The Church of St. Patrick at the Villa Ludovisi (Chiesa di San Patrizio a Villa Ludovisi) is a Catholic parish church, titular church, and the national church of the United States in Rome, Italy.

==History==
The church served as one of the national churches in Rome for Ireland until 2017 when it became the national church for the United States. It had been under the administration of Augustinian friars from Ireland until they withdrew from their longtime ministry there in 2012, due to a lack of members. Since August 1, 2017 (when they were transferred from Santa Susanna), it has been under the pastoral care of the Missionary Society of Saint Paul the Apostle (Paulist Fathers), a religious society which originated and is based in New York City.
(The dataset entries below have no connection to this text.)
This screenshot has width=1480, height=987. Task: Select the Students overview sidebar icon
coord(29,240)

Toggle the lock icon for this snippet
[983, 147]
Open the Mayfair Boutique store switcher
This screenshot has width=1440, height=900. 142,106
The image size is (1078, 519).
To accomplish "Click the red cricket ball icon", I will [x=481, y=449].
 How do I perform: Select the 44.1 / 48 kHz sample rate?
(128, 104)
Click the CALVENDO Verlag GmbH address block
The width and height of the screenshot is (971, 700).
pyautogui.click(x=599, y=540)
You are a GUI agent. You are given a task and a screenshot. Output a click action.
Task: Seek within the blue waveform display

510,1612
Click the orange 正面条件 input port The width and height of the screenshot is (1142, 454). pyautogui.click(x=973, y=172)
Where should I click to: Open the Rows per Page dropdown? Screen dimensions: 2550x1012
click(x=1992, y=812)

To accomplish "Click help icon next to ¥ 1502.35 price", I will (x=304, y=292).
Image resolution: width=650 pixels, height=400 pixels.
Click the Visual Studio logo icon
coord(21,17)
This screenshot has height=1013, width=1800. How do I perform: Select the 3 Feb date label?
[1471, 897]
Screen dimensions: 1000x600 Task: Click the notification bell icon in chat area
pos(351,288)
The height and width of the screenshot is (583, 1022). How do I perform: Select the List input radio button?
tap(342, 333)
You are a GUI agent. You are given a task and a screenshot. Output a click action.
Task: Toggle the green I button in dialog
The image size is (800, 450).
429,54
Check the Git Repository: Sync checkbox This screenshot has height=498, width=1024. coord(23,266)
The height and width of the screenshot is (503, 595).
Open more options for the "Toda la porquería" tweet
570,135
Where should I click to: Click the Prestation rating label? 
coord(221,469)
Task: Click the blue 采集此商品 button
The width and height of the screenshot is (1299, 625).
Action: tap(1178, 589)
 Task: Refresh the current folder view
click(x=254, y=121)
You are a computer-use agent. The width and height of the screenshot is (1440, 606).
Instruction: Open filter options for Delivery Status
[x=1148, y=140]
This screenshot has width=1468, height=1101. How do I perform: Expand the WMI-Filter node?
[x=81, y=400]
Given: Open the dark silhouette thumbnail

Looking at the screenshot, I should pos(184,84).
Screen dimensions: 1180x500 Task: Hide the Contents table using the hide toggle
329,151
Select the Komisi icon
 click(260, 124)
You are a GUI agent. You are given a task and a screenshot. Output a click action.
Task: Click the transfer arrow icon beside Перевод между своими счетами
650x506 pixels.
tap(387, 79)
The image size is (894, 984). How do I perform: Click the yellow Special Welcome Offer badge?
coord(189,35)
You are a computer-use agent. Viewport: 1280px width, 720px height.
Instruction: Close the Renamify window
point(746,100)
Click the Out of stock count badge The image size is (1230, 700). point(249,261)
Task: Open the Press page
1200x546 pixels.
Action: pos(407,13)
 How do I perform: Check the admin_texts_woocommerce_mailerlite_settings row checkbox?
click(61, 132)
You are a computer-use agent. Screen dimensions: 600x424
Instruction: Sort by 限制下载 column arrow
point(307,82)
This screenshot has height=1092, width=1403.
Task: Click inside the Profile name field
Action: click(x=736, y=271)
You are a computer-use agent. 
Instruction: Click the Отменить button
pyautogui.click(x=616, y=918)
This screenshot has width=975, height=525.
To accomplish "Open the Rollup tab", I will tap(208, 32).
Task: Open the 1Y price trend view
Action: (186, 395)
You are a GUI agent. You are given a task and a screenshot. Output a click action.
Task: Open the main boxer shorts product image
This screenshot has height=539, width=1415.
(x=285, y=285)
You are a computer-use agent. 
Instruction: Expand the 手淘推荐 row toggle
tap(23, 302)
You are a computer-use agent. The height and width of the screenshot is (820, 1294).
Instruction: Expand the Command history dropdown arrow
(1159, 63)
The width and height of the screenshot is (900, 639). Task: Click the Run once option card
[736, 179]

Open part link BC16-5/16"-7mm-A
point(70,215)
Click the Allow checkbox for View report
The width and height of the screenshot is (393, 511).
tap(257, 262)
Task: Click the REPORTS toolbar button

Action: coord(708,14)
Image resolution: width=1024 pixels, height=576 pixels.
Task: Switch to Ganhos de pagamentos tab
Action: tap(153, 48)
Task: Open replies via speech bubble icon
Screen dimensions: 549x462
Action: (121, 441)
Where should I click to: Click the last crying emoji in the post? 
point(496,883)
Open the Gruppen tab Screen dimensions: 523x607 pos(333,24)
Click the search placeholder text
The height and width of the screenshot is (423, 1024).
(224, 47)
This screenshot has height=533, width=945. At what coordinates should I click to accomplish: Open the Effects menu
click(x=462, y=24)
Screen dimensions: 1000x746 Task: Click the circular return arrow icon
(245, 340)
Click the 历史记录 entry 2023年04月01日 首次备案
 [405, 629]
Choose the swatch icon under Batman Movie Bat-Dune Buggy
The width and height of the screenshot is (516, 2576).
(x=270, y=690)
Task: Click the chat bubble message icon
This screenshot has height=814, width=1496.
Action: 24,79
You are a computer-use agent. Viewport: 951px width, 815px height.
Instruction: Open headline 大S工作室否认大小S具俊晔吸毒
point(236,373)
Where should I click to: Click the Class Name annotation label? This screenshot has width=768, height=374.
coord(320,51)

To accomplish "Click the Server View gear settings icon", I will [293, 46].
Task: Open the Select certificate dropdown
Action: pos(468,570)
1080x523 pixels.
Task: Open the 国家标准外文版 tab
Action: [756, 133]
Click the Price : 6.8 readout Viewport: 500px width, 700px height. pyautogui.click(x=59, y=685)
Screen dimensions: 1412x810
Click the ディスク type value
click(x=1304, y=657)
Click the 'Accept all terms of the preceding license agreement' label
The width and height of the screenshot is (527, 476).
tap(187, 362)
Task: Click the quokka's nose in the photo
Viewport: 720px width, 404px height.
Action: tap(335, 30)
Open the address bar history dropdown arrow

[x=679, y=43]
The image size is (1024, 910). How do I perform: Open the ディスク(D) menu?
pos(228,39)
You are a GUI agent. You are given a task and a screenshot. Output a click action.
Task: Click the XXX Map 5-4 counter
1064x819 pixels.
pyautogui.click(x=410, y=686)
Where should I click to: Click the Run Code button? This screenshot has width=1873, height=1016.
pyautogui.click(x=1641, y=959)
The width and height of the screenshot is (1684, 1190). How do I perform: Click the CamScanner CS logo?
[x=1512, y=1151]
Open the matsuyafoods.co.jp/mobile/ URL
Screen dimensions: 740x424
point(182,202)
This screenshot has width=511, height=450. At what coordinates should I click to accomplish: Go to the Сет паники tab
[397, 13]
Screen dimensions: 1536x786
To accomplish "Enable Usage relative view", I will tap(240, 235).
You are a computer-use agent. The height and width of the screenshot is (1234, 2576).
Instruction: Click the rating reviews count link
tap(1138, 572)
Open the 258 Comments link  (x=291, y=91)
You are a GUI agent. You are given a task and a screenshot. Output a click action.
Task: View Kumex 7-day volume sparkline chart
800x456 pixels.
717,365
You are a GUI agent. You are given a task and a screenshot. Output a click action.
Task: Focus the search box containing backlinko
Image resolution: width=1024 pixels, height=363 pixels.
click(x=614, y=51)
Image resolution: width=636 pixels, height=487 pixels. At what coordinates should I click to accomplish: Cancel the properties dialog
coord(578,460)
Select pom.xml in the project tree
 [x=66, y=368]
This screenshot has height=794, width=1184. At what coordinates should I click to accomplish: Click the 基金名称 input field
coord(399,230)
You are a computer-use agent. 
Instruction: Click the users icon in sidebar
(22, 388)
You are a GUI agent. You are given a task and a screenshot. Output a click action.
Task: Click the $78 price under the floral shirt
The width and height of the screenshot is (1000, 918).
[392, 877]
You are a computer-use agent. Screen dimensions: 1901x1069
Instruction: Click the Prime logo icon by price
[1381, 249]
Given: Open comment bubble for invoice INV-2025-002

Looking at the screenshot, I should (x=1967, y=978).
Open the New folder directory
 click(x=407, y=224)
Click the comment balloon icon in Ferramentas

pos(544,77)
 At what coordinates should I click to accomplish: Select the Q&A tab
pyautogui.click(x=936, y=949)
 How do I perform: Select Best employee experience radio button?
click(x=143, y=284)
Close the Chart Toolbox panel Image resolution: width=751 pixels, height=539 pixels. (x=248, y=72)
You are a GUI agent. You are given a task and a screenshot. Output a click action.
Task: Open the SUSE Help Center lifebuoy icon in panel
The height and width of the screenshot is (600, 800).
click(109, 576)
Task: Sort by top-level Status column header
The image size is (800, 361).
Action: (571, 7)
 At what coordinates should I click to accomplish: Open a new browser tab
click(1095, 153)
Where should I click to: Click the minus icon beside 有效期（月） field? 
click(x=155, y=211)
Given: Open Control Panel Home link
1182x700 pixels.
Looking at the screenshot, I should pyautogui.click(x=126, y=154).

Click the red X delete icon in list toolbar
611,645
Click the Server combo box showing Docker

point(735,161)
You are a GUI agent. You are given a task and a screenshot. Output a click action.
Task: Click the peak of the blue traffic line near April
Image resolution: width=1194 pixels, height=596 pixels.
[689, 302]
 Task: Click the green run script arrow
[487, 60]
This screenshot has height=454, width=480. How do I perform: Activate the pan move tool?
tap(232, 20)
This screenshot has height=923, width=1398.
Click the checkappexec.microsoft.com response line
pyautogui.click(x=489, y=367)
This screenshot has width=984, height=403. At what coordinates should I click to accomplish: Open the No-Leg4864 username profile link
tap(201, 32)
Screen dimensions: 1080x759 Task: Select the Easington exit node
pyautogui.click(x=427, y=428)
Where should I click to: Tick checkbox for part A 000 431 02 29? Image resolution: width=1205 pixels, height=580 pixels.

It was built in 1908 to designs in a Romanesque-Byzantine revival style by Aristide Leonori. An earlier church on the site, the Chiesa di Santa Maria in Posterula, was demolished, but a fresco was saved from it and installed in the new structure. The mosaic in the apse dates from 1929 and depicts St. Patrick preaching to the crowds.

Its current Cardinal Priest is Thomas Collins, the former Archbishop of Toronto.

Since the move, the current National Church for Ireland is the Church of Sant'Isidoro a Capo le Case.

==Cardinal Priests==
- William Conway (25 February 1965 – 17 April 1977)
- Tomás Ó Fiaich (30 June 1979 – 8 May 1990)
- Cahal Daly (28 June 1991 – 31 December 2009)
- Thomas Collins (18 February 2012 – present)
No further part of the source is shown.